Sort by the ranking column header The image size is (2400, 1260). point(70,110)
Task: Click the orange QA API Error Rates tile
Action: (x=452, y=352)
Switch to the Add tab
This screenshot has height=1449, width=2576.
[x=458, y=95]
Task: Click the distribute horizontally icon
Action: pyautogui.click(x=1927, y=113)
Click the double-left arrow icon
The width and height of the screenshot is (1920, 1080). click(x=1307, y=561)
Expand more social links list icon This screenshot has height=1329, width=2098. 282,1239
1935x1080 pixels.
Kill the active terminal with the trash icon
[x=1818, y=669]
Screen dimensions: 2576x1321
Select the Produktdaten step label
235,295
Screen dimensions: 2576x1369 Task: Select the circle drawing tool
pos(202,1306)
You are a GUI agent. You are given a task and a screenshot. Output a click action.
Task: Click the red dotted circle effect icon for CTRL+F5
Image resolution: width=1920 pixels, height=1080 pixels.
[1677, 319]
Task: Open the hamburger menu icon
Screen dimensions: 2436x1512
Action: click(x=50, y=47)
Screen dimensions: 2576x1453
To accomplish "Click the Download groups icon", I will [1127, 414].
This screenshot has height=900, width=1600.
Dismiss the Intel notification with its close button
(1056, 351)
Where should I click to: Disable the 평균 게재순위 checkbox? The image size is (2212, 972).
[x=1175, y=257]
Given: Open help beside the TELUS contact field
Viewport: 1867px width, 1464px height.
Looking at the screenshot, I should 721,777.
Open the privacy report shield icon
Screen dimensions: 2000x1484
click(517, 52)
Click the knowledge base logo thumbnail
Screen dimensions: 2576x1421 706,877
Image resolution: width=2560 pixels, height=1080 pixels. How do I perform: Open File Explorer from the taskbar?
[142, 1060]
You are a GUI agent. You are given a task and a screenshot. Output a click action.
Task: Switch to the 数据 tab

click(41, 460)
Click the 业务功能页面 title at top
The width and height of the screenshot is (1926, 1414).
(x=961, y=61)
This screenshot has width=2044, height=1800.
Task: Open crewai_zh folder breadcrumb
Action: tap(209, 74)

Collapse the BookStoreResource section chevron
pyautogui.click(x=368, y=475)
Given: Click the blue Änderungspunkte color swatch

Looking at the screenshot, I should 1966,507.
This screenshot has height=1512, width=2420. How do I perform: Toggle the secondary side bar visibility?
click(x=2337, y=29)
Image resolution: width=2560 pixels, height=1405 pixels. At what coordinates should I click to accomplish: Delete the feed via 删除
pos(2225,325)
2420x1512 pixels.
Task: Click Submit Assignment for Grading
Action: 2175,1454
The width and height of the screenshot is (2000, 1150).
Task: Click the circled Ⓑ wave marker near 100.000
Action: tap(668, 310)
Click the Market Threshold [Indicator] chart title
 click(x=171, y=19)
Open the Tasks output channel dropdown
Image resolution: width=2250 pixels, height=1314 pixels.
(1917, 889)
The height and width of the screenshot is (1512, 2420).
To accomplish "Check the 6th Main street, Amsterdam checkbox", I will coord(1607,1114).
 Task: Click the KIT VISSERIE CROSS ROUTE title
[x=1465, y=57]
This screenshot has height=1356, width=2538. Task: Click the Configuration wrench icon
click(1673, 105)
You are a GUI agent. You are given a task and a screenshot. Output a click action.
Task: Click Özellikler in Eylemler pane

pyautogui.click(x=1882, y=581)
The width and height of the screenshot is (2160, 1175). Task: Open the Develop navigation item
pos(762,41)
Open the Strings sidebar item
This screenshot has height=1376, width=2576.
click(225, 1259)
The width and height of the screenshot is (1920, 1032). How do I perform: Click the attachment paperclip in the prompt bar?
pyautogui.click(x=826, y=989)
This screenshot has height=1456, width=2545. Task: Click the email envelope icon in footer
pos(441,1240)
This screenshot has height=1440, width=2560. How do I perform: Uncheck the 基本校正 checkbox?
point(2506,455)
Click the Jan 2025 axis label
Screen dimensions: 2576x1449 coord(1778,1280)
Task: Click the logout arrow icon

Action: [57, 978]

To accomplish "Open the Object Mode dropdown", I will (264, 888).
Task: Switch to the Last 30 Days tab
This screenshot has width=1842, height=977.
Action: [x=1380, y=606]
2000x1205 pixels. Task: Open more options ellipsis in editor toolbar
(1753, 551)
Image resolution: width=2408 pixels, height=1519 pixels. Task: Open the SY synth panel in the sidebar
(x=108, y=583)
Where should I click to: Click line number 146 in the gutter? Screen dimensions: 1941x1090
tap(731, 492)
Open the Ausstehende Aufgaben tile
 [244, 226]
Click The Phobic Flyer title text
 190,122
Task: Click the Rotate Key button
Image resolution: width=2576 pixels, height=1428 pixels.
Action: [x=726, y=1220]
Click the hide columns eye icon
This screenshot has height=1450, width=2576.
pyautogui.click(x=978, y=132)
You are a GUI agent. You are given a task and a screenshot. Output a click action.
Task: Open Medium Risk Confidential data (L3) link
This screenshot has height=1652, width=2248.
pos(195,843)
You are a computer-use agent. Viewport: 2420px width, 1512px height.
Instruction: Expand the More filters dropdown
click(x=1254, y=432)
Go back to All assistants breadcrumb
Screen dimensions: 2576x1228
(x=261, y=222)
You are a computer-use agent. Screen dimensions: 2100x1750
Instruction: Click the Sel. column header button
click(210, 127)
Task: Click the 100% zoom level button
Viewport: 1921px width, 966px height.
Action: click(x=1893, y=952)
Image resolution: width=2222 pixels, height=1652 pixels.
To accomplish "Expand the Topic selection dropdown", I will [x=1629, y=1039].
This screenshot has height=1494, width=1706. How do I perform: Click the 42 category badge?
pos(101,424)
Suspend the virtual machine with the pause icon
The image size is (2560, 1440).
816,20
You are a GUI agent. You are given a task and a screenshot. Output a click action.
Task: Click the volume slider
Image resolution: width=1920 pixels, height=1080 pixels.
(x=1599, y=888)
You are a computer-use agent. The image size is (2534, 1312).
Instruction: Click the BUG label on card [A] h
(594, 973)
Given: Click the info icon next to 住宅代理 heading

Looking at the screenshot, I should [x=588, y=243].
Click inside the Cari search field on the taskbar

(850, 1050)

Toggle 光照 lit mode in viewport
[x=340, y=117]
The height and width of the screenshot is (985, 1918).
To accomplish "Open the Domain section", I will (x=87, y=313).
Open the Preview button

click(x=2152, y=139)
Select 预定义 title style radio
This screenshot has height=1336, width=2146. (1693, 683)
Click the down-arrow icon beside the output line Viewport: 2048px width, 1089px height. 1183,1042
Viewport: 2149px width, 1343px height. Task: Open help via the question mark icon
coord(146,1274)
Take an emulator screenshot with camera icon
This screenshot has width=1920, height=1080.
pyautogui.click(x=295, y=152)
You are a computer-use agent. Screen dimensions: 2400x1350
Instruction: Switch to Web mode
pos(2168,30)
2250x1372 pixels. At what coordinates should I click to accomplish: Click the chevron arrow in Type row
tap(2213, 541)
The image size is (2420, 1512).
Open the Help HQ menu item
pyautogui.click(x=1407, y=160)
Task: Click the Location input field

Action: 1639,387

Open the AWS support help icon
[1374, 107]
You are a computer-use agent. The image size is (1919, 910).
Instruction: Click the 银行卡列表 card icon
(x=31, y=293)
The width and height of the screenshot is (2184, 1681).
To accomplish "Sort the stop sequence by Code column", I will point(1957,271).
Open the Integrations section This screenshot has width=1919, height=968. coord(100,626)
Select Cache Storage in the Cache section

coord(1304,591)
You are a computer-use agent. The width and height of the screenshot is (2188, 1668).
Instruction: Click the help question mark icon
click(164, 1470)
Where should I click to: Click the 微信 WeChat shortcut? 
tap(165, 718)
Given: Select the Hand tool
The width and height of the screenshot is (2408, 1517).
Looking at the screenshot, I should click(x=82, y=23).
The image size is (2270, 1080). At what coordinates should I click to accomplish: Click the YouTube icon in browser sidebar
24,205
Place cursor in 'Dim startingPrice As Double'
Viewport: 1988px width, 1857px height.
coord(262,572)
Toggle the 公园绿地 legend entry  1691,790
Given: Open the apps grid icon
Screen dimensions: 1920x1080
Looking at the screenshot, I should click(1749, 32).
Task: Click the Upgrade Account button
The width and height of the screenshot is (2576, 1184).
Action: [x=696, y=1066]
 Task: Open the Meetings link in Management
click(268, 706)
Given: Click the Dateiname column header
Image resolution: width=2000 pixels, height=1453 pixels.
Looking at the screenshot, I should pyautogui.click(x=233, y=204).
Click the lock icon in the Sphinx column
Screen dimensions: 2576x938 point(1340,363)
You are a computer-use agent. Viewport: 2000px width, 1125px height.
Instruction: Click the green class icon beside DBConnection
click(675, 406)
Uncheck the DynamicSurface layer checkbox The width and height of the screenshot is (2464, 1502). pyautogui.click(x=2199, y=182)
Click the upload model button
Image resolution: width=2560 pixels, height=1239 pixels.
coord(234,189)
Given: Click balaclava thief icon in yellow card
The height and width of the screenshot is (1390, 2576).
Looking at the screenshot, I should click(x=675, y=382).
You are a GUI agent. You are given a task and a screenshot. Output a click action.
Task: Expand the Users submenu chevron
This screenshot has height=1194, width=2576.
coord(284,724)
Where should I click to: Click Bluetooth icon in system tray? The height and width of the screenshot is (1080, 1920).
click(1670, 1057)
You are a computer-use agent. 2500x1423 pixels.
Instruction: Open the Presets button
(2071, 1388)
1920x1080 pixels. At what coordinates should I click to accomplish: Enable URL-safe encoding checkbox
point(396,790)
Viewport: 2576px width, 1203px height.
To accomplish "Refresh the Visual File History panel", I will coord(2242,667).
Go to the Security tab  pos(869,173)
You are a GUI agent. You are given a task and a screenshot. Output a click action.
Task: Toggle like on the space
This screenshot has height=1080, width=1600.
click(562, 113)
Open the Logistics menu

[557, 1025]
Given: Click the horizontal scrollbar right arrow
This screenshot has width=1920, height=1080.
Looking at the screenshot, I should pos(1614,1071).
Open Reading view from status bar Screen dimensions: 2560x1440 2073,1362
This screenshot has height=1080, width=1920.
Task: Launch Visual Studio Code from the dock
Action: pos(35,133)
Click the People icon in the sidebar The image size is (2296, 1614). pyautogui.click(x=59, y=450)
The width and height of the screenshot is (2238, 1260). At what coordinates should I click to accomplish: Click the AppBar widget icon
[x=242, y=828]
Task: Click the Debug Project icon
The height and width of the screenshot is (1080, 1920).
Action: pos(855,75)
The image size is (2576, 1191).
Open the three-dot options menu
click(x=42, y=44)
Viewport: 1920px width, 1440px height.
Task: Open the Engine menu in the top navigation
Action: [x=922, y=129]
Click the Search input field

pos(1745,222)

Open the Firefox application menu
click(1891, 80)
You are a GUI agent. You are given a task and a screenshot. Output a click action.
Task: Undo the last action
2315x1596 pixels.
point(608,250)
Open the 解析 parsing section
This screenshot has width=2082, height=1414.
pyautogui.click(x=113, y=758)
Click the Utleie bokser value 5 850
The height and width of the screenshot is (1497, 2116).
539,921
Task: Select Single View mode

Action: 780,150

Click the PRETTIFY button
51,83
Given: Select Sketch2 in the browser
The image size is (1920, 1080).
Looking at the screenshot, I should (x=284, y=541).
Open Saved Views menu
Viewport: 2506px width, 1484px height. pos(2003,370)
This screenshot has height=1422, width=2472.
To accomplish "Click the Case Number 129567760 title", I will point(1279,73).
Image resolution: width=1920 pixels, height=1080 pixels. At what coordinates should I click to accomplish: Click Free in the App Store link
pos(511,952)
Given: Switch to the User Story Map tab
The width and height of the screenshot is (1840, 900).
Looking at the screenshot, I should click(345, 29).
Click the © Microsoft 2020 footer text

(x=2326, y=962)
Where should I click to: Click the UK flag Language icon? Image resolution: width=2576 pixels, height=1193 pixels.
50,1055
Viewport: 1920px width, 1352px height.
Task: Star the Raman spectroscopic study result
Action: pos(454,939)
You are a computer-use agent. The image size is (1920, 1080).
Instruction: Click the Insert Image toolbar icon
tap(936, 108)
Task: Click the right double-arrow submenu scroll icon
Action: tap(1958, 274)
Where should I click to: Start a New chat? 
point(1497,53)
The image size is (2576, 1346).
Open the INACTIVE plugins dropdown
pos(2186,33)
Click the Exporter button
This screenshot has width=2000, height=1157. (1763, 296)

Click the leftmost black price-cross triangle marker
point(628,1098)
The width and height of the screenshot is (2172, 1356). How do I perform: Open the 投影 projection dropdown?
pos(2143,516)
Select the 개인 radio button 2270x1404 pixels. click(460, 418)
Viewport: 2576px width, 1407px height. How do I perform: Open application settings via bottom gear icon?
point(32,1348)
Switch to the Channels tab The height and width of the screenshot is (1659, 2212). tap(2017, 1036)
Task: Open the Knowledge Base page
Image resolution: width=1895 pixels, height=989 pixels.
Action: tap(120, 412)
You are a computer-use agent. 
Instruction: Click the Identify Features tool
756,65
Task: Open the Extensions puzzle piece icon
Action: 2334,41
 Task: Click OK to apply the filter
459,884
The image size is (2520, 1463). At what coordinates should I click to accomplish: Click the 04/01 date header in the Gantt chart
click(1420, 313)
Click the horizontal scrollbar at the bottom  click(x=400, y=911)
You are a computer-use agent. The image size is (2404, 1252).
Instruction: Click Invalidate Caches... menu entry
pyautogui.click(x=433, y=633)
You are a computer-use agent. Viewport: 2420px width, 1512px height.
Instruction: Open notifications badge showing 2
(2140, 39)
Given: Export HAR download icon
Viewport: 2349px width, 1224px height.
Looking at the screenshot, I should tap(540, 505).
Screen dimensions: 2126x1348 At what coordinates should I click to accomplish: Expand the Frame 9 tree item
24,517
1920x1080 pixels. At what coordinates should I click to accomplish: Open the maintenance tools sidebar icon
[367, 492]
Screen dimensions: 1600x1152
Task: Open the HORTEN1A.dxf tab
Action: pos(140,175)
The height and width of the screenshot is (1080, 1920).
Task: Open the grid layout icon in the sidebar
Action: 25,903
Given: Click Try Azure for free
_____
Write down exactly every line of the material above up to and including the line containing "Given: Open help".

Sort by the ranking column header The image size is (2400, 1260). point(70,110)
Task: Click the orange QA API Error Rates tile
Action: (x=452, y=352)
Switch to the Add tab
This screenshot has height=1449, width=2576.
[x=458, y=95]
Task: Click the distribute horizontally icon
Action: pyautogui.click(x=1927, y=113)
Click the double-left arrow icon
The width and height of the screenshot is (1920, 1080). click(x=1307, y=561)
Expand more social links list icon This screenshot has height=1329, width=2098. 282,1239
1935x1080 pixels.
Kill the active terminal with the trash icon
[x=1818, y=669]
Screen dimensions: 2576x1321
Select the Produktdaten step label
235,295
Screen dimensions: 2576x1369 Task: Select the circle drawing tool
pos(202,1306)
You are a GUI agent. You are given a task and a screenshot. Output a click action.
Task: Click the red dotted circle effect icon for CTRL+F5
Image resolution: width=1920 pixels, height=1080 pixels.
[1677, 319]
Task: Open the hamburger menu icon
Screen dimensions: 2436x1512
Action: click(x=50, y=47)
Screen dimensions: 2576x1453
To accomplish "Click the Download groups icon", I will [1127, 414].
This screenshot has height=900, width=1600.
Dismiss the Intel notification with its close button
(1056, 351)
Where should I click to: Disable the 평균 게재순위 checkbox? The image size is (2212, 972).
[x=1175, y=257]
Given: Open help beside the TELUS contact field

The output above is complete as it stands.